■ DIRECTIONS FOR THIS TASK:
Reproduce everything in the data below from the line containing "Given: Zoom in with the plus button" down to the line containing "Looking at the", keeping both of those lines.

■ MATERIAL FOR THIS TASK:
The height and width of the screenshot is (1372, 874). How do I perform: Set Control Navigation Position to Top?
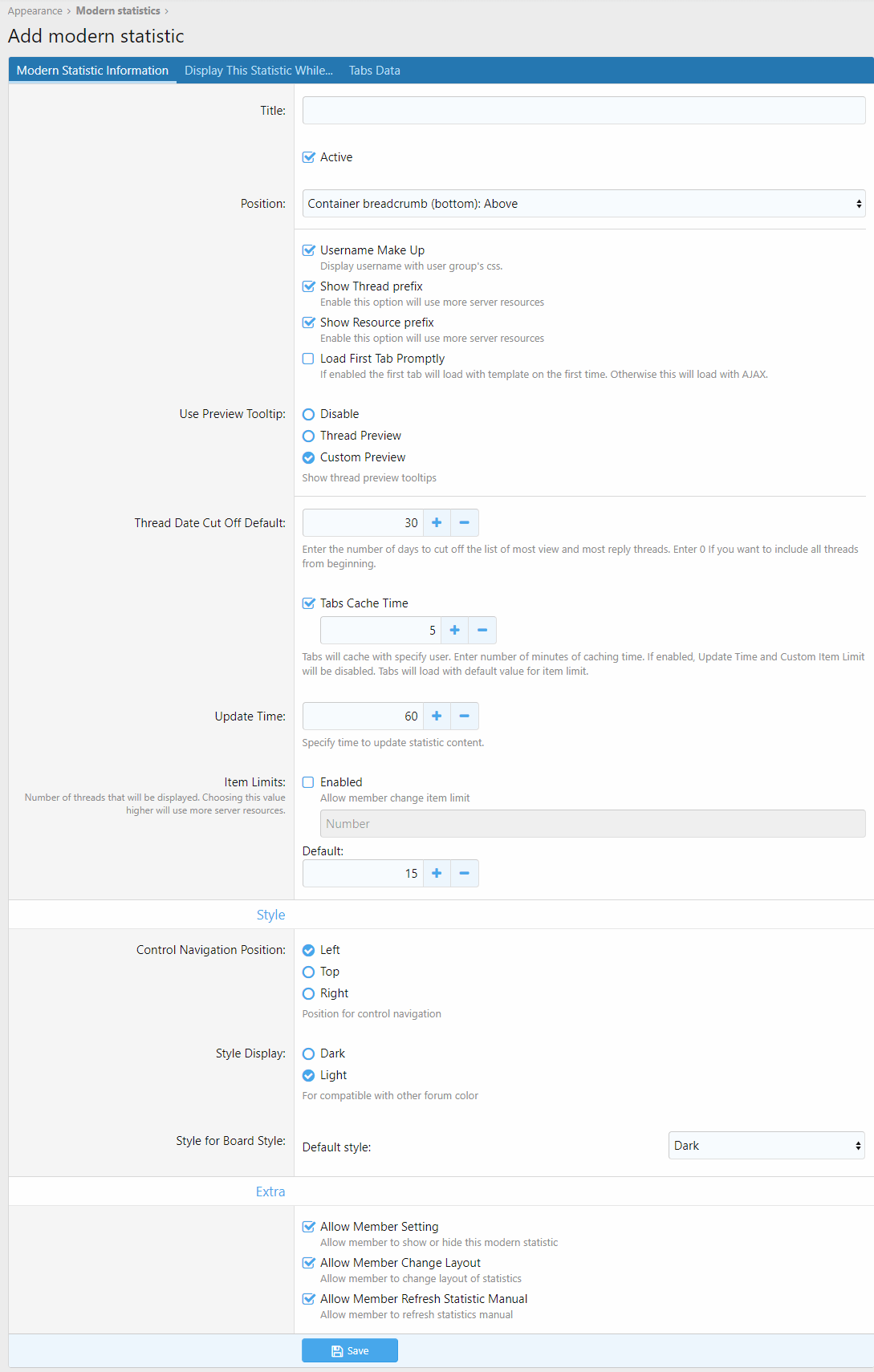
* * *
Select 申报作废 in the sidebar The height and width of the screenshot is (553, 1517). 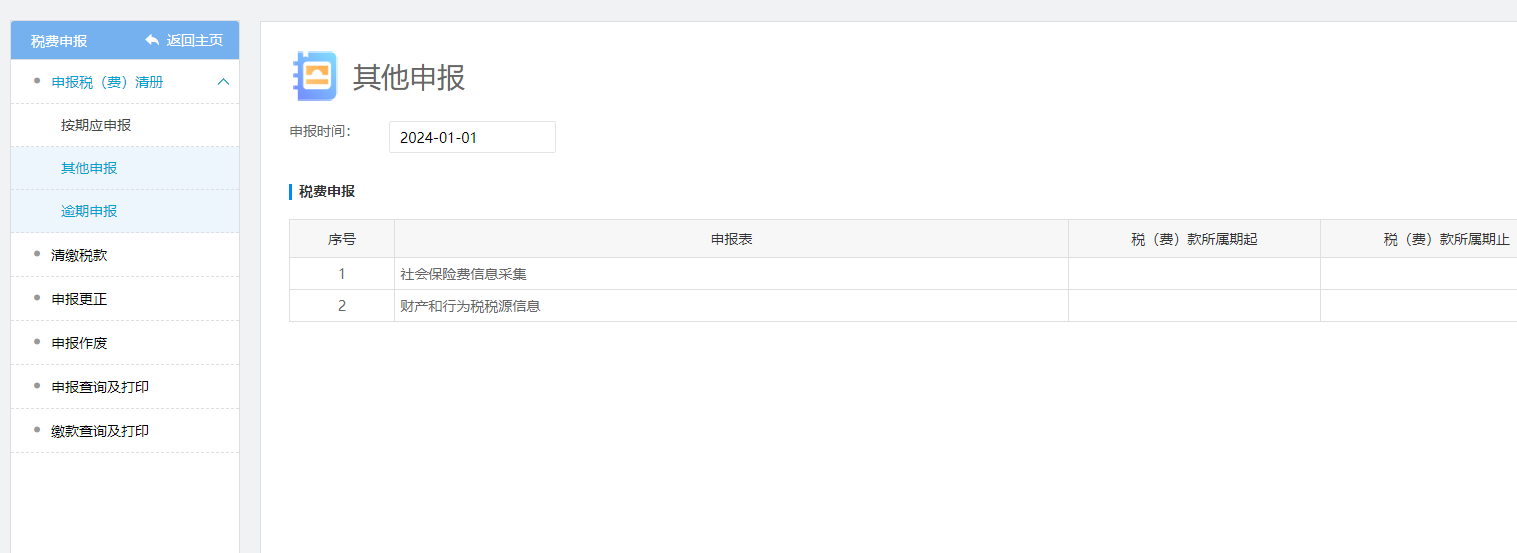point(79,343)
...
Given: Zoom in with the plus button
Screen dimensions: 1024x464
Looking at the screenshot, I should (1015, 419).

■ FINISHED EXERCISE:
Given: Zoom in with the plus button
Screen dimensions: 1024x464
Looking at the screenshot, I should (1015, 419).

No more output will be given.